SAQ 4 was particularly abstruse: this question on default judgment went far beyond testing knowledge of the full procedural elements of variation/setting aside. Default judgment is on the syllabus, but it seems unjust to go to that level of detail.
The Criminal paper had fewer problems. However, we feel it is inappropriate to penalise students for lacking a specific piece of knowledge by testing for that knowledge over a number of questions. For example, a minor aspect of the relationship between s.76 and s.78 of PACE 1984 determined the correct answer for a number of questions over the MCQ/SAQs. Similarly, there was more than one question on the permissible majority verdicts on juries. The Criminal paper, therefore, accorded disproportionate weight to these matters.
Although this exam took place on the 26th March, this paper again focused on an abstract academic and theoretical understanding of ethical problems, rather than testing a student’s knowledge and application of the Code of Conduct and the documents listed on the syllabus. It again bore no relationship or similarity to the mock exams provided by CEB, and simply was not a paper that we had prepared for. As such, many students considered it unreasonable in content.
As a result, these Exams are perceived to have been unfair:
(a) testing knowledge that cannot reasonably be expected from a student or Pupil barrister;
(b) in some cases was not on the syllabus at all;
(c) poorly worded questions made it even more difficult to navigate the papers, which in turn also affected timing in answering the other questions on the papers. In most cases students were left with too little time to answer the SAQs properly.

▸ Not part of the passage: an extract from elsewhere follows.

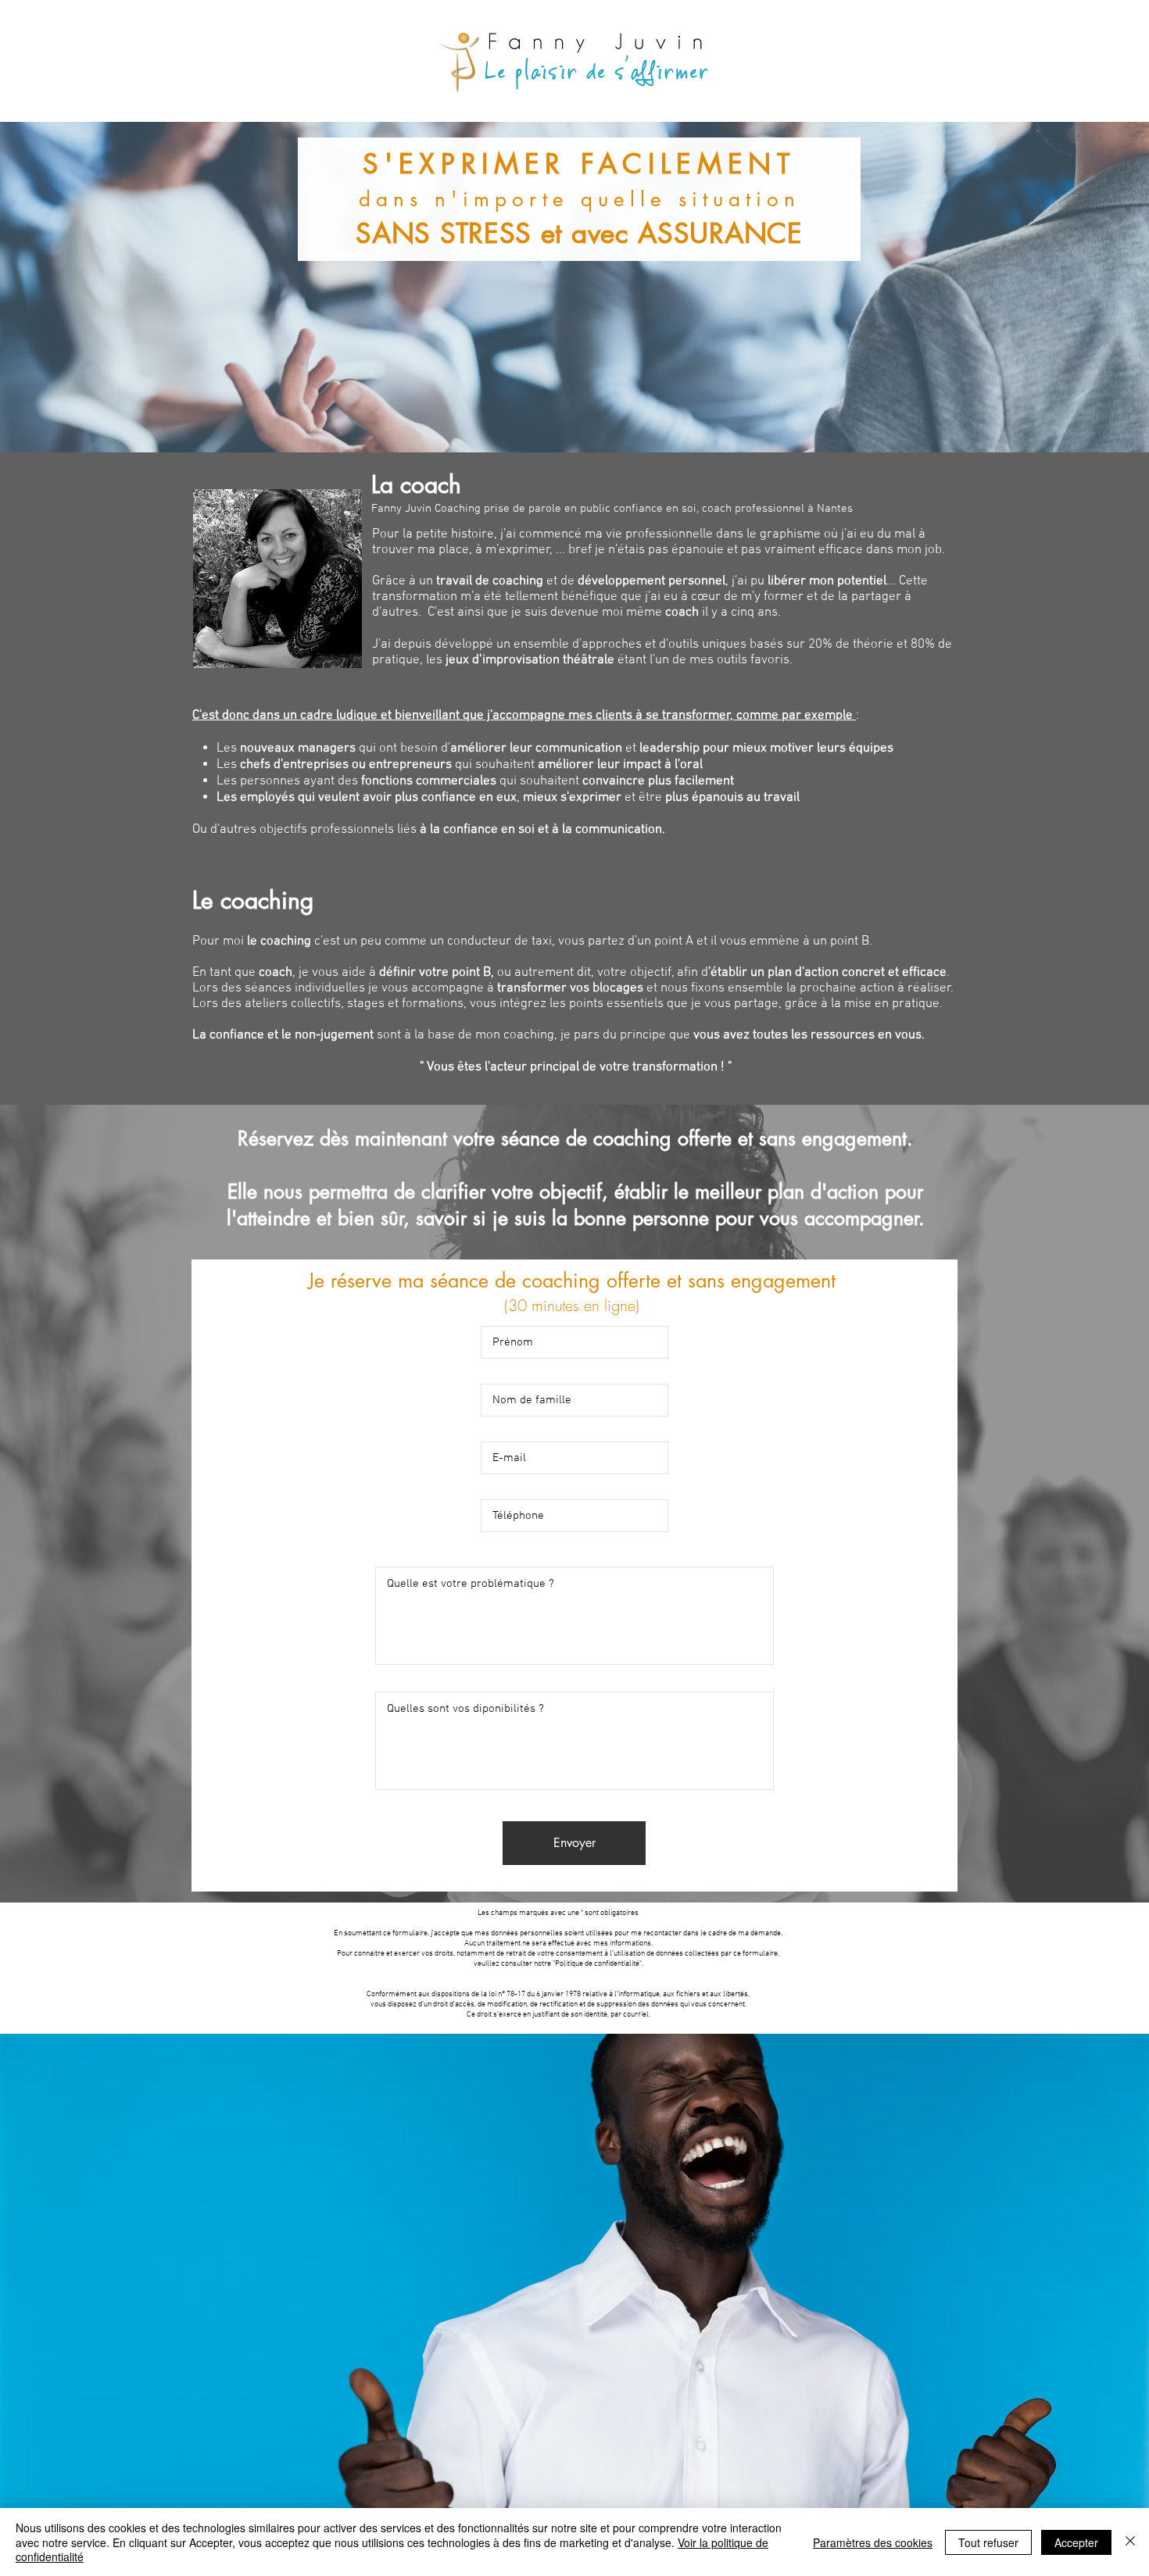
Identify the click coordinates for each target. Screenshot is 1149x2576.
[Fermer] (1130, 2542)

These Exams went well beyond the ‘what should a practitioner know by heart’ standard, into abstruse and irrelevant points.

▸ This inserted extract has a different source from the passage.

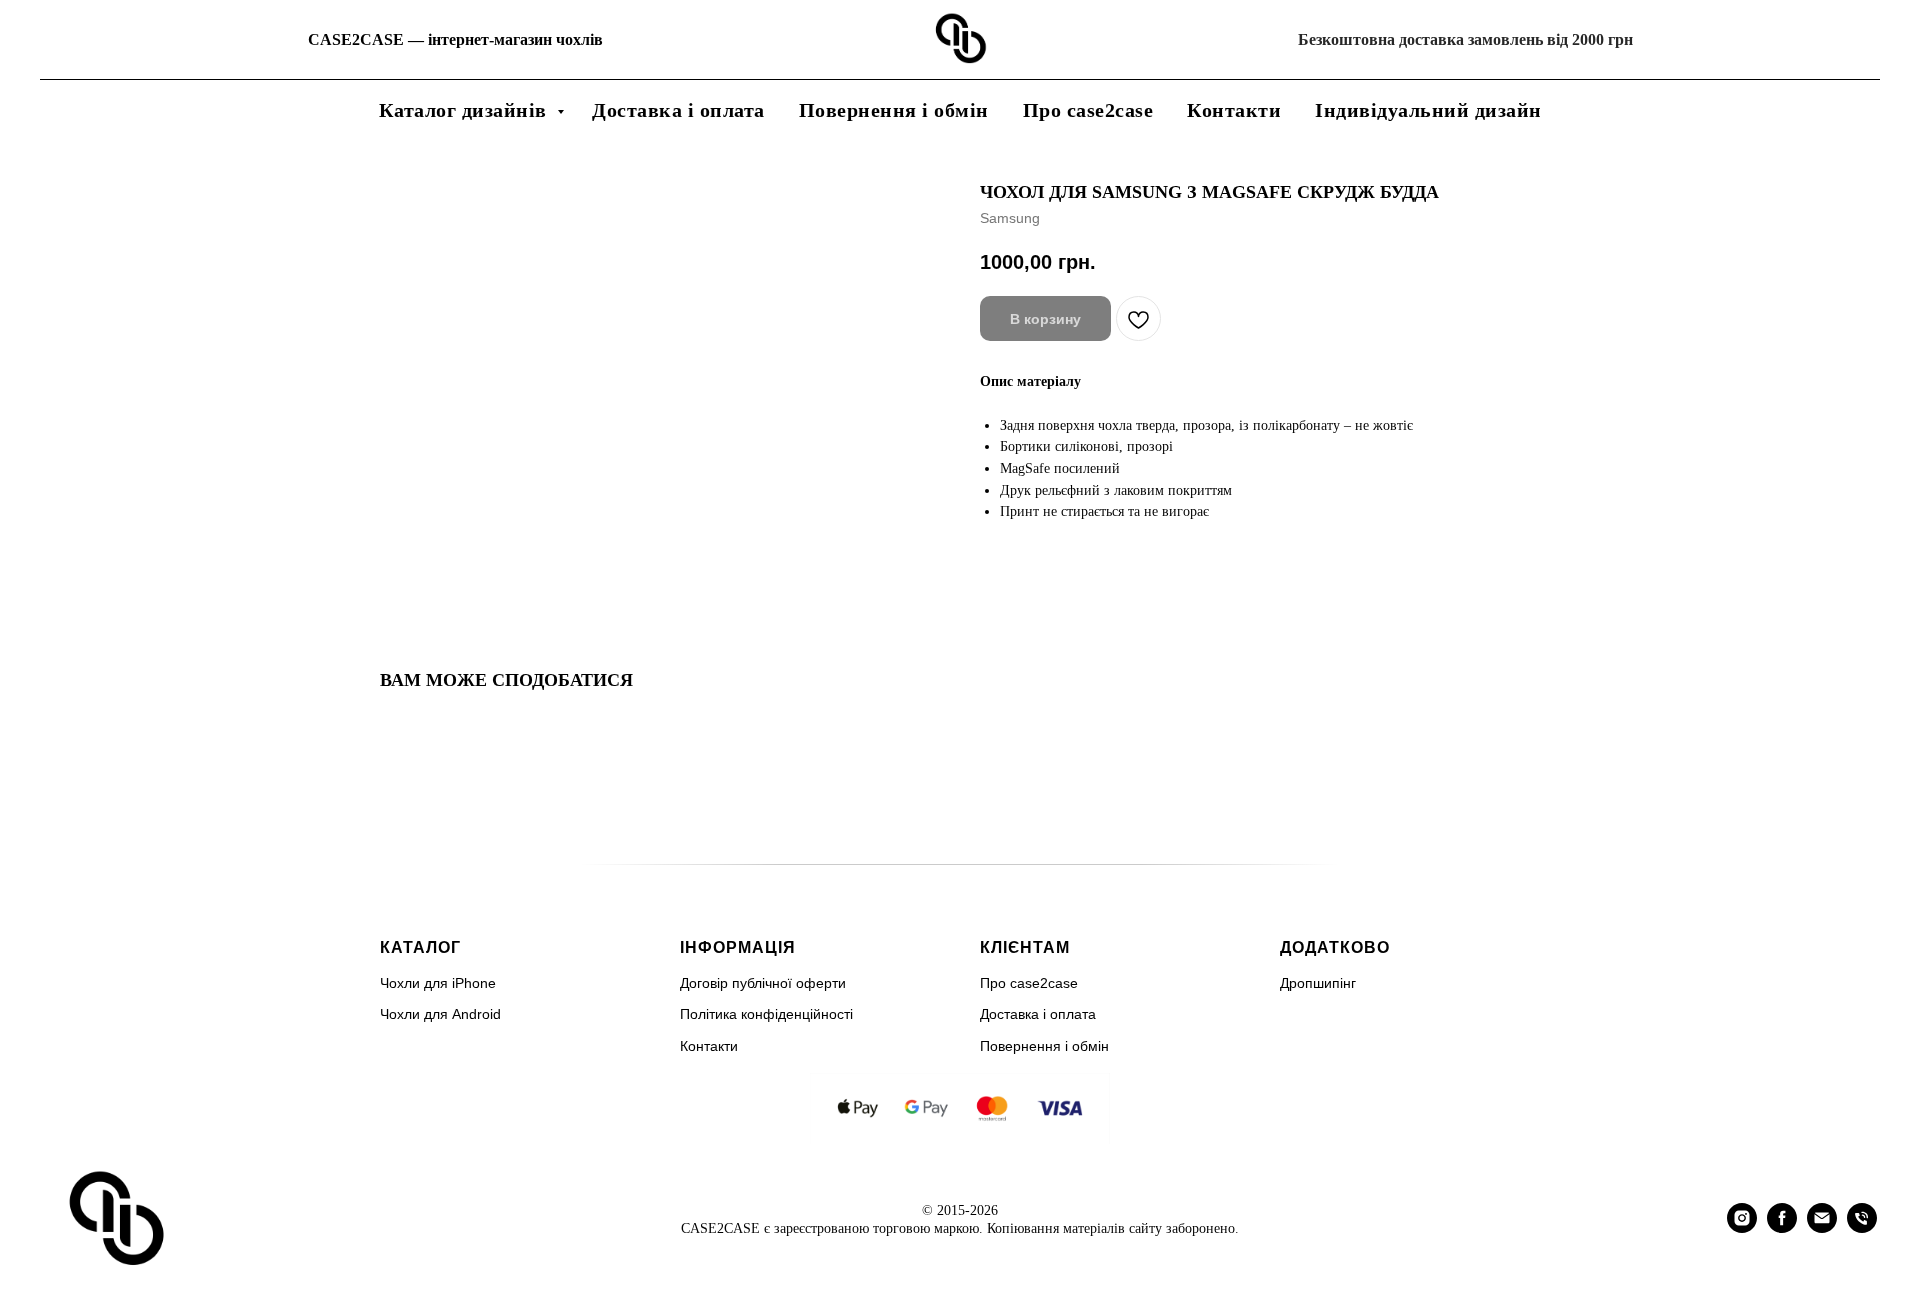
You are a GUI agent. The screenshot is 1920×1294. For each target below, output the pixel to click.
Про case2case (1088, 110)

The consequences of these disastrous Exams are far-reaching. For all of us, it marks the culmination of a year of hard work and preparation. A fail grade seriously jeopardises the careers of those of us expecting to be Called this summer and begin Pupillage in October. It will also adversely affect the chances of those seeking to obtain Pupillage. These are professional examinations, and they should have been set to a professional standard. They were not, and it seems that only the students will suffer as a result.
The pass mark for both the Exams must be scaled down. We therefore propose a more lenient approach towards marking of the scripts. The strict condition of passing individual parts of the Exams (SAQs and MCQs) with a high threshold of 60% should be substituted to a combined pass requirement as with the Alternative Dispute Resolution paper.

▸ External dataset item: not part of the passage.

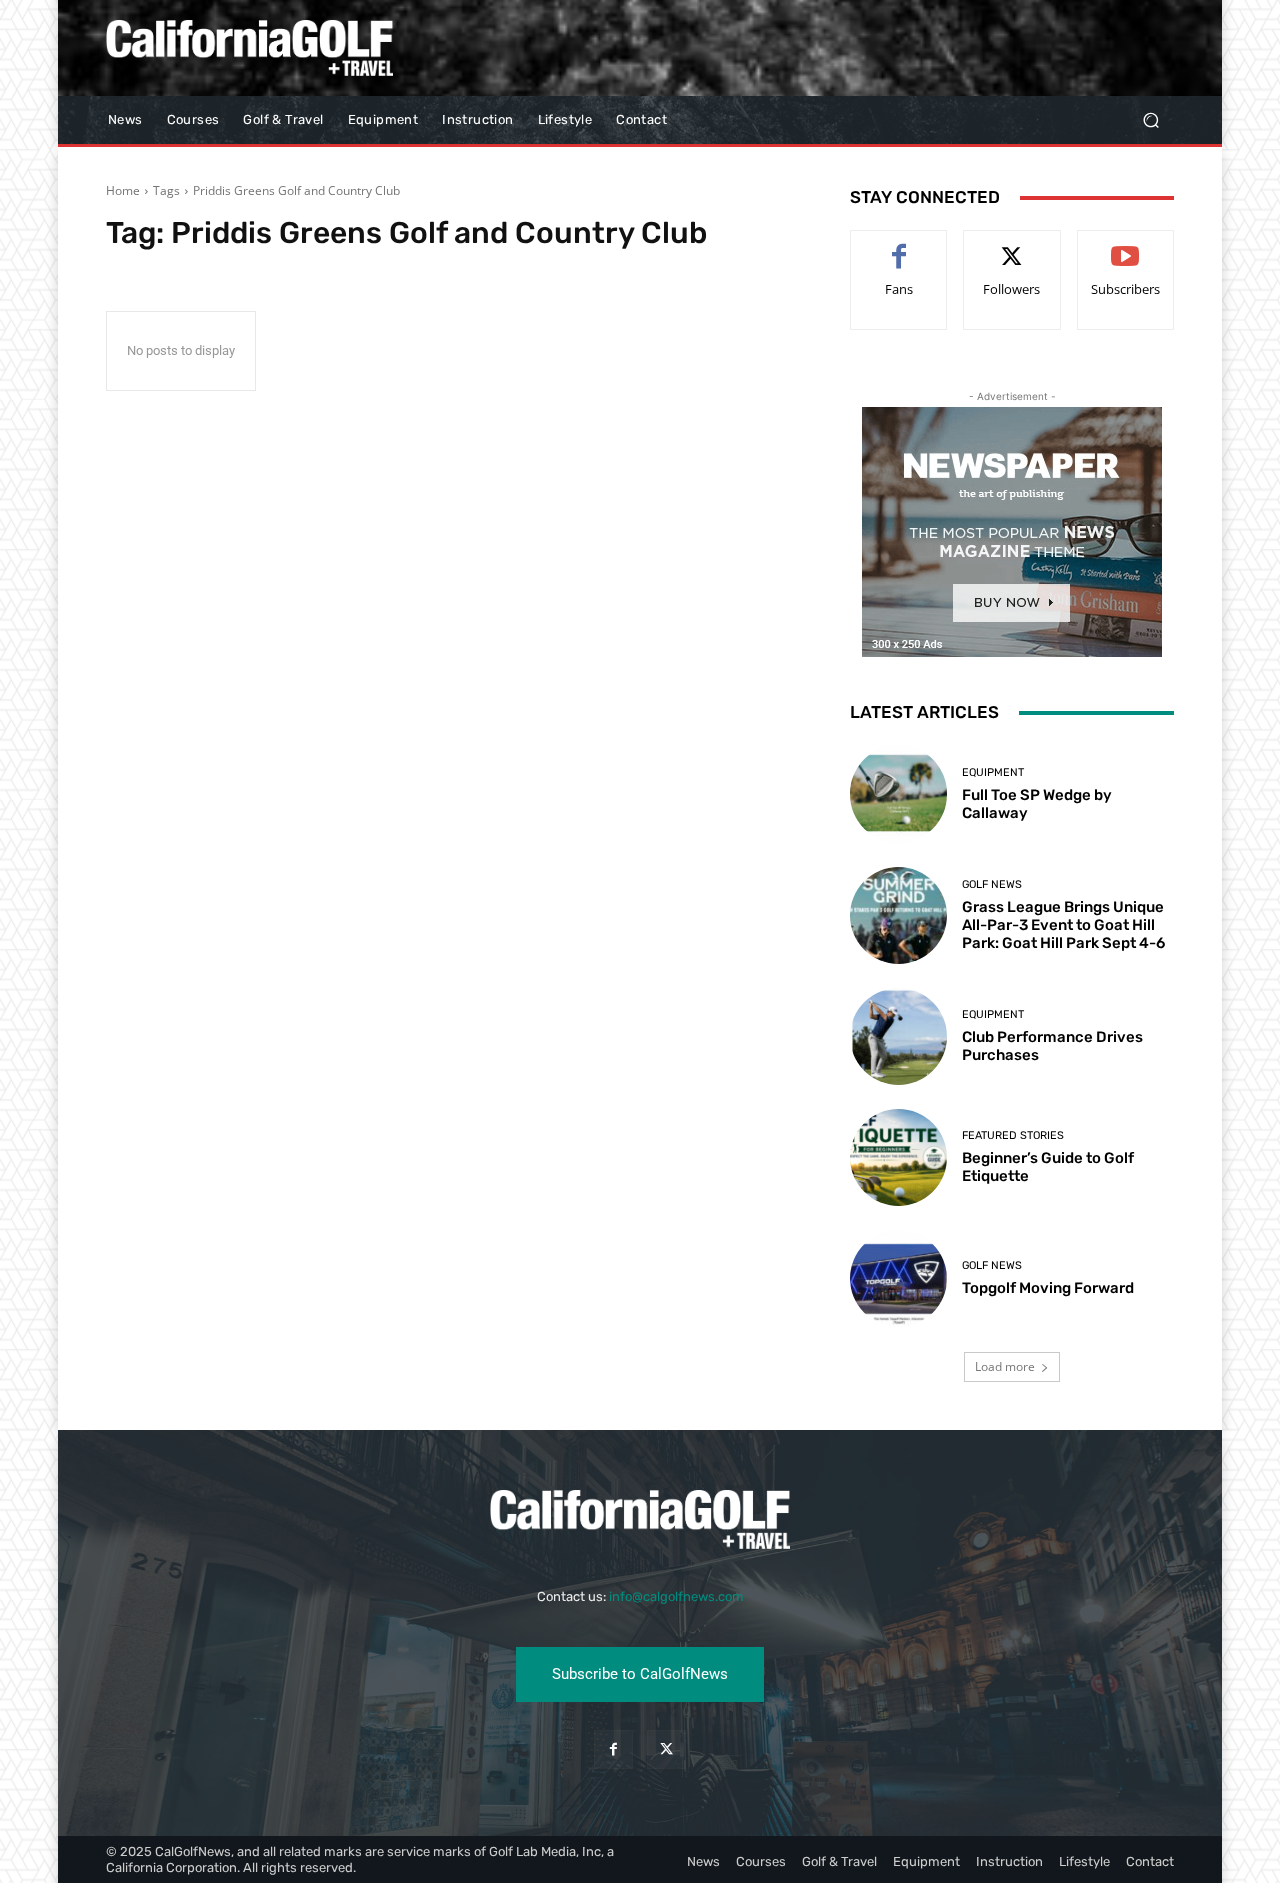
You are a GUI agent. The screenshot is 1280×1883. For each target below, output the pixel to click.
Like (899, 245)
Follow (1012, 245)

It is therefore submitted to the CEB and the BSB to act on this complaint immediately to prevent conscientious students from suffering the consequences of what we strongly believe to be an unjust examination process.
The undersigned (Please find the signature-sheet attached with this letter)
RESPONSE FROM THE BSB
“The BSB has formal procedures for obtaining feedback from Provider institutions regarding content of the centrally set assessments, including reference to issues such as syllabus coverage, level of detail required, and whether there are any concerns relating to whether or not the questions are fit for purpose, or whether the solutions are appropriate. The external examiners attached to each Provider will also be reporting on the assessments at the institutions for which they are responsible.
Evidence gathered through this feedback process can be used by the central examiners in determining whether, in the event that there is a statistically significant deviation in the level of candidate performance that might have been expected, there is a case for cohort marks being adjusted (usually through scaling of marks). The Central Examination Board will also have access to statistical data on student performance, and expert statistical analysis to assist in the interpretation of this data.
Students are, of course, free to make whatever comments they wish about the assessments to Provider institutions. It is for the Provider institutions to reflect on whether any such comments raise substantive points of principle that they feel need to be included in the formal feedback.”